Prompt | Collect every line of the listing below that contains the string "Follow", matching its capitalization exactly.

Supplied entries |

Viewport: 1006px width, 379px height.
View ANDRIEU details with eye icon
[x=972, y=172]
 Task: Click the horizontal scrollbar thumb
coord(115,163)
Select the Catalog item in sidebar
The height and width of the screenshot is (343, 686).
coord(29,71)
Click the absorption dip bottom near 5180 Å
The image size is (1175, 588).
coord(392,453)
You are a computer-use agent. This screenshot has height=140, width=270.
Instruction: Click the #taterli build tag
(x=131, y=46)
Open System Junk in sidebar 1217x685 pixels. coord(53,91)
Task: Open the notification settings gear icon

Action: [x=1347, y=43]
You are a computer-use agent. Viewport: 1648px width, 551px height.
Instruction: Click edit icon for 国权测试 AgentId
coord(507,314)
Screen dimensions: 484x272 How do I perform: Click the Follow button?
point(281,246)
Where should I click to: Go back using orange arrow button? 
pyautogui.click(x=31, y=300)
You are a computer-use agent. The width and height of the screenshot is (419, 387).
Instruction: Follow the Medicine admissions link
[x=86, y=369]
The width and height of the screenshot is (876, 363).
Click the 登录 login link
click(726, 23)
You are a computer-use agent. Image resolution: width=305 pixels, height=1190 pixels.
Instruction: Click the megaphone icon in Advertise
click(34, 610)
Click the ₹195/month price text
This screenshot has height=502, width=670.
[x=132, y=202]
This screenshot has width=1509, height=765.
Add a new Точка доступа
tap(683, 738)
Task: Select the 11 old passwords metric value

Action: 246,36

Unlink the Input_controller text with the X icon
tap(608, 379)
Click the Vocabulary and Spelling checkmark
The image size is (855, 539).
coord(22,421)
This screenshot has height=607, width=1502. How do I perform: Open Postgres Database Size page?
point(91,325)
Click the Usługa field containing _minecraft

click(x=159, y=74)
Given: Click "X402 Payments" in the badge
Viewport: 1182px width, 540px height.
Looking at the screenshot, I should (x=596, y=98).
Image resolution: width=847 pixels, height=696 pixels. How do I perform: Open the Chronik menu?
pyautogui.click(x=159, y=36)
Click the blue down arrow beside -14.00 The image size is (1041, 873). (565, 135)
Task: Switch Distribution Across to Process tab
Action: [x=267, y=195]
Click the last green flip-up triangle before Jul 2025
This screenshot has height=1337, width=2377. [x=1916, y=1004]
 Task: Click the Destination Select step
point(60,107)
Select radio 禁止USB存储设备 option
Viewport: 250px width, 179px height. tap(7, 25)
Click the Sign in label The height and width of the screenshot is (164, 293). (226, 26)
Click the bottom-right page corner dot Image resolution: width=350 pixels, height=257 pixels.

The answer |
Screen dimensions: 484x272 How do I perform: Click the Follow button?
Instruction: Follow the Medicine admissions link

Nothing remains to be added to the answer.